Skakałaś z odcinka na odcinek ? Raczej lepiej całe obejrzeć, ale Ja nie o tym... Widzę że oglądałaś "Ouran High School Host Club" jak i "Kaichiou Maid-sama". Dałaś im ocenę 10/10 i dodałaś do ulubionych, a mówisz, że w tej produkcji nie ma romansu ? Wierzyć mi się nie chce, że po obejrzeniu dwóch komedii-romantycznych mówisz tak jakby go w ogóle nie było.
Btw. co do piter12319 się nie będę wypowiadał, bo tu już wchodzą gusta itp. Mnie produkcje z 2010 roku zaskakują, więc widzę co chwile coś nowego. Dla mnie jest tu dosyć oryginalna fabuła, nie miałem okazji spotkać się z podobna produkcją, a trochę ich widziałem. Więc myślę że nie jest aż tak źle.
Nie obejrzałam jedynie dwóch komedii romantycznych uwierz. Po prostu nie wystawiam ocen wszystkiemu co widziałam. Nadal twierdzę, że romans to jest lichy. Może i były jakieś podprogowe uczucia i te sprawy, ale ani nie pokazali tego w sposób dostatecznie jasny, ani też nie poruczyli jakiejś większej głębi emocjonalnej poza wątkiem z przeszłością Ookami.

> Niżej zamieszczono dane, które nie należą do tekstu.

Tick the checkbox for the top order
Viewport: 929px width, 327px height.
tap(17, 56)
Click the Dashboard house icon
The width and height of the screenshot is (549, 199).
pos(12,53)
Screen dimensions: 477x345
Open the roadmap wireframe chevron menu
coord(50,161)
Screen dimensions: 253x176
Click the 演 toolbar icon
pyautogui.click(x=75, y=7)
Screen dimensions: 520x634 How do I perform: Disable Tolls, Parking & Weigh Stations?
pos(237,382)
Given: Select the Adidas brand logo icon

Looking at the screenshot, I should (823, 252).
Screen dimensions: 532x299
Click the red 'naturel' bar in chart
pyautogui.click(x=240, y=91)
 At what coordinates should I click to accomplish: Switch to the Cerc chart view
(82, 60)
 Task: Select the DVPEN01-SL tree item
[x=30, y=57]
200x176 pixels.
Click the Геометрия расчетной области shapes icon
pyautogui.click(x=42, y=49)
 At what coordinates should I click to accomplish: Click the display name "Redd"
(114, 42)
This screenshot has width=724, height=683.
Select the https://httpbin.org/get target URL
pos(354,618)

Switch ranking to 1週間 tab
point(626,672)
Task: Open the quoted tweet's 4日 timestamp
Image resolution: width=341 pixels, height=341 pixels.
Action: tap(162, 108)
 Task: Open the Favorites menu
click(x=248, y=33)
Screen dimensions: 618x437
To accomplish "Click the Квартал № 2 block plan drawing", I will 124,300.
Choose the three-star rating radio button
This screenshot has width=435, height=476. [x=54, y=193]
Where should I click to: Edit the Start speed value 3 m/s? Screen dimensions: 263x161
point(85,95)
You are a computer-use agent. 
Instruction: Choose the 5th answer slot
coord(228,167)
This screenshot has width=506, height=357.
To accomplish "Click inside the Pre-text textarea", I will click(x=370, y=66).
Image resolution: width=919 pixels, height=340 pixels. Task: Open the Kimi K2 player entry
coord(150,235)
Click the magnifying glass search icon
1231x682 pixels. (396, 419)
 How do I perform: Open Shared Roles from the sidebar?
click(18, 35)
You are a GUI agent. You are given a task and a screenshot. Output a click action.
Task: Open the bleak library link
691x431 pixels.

Zgadzam się z wypowiedzią, ale nie do końca. Z wierzchu i w pierwszych odcinkach faktycznie wygląda jak typowy średni rom-com (4-5/10), ale zdaje sobie dokładnie sprawę z jakich schematów korzysta, komentując to często w postaci narratora. Jednocześnie serwuje nam też typowych do bólu bohaterów (tsundere i oferma), jednak z czasem serwując nam delikatny rozwój bohaterów i grę pozorów jeśli chodzi o typ postaci. Podsumowując owszem jest to średniak, lecz średniak najwyższego poziomu jeśli chodzi o takie produkcje. Ode mnie dostaje 6-/10, bo jednak nie jest to produkcja najwyższych lotów. Zwłaszcza początkowe odcinki mogą utwierdzić w przeciętności tej produkcji (te końcowe również, bo jak przystało na 12 odcinkowe anime, muszą pod koniec dać jakąś bezpłciową dramę, która nic nie wnosi (odc chyba 10-11)). Jednak przez dystans do samego siebie i typowych cech takich produkcji jak na moje zasługuję chociaż na lekką uwagę.